EXERCISE GOAL: Would you copy out, exactly as written, each line from the one containing "Fin. plán a střednědobý výhled (95, 591)" to the end of the records below?

⁂

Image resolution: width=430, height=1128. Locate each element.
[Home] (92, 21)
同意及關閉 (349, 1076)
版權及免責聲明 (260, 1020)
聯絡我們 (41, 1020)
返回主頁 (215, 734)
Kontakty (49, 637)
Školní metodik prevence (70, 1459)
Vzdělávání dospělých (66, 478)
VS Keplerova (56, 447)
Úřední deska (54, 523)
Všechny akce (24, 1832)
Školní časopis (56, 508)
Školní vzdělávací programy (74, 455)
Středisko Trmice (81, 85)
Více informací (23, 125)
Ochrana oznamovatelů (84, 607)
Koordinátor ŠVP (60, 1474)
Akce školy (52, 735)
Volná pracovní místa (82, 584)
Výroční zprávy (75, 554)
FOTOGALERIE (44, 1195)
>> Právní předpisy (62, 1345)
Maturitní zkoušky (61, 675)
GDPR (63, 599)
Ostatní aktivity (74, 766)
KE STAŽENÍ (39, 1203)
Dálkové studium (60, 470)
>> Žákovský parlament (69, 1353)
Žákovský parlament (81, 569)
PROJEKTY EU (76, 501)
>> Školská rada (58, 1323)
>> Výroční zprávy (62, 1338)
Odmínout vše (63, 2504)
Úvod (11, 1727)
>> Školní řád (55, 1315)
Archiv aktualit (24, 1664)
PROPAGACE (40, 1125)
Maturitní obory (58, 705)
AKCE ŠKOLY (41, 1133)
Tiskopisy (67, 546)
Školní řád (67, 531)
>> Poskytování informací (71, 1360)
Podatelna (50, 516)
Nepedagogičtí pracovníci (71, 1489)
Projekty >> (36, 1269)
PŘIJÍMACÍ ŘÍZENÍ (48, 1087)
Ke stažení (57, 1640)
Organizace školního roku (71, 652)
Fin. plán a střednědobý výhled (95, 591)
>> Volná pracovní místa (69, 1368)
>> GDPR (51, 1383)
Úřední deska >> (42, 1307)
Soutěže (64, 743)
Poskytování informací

⁂

OUTPUT FOR THIS EXERCISE:
Fin. plán a střednědobý výhled (95, 591)
>> Volná pracovní místa (69, 1368)
>> GDPR (51, 1383)
Úřední deska >> (42, 1307)
Soutěže (64, 743)
Poskytování informací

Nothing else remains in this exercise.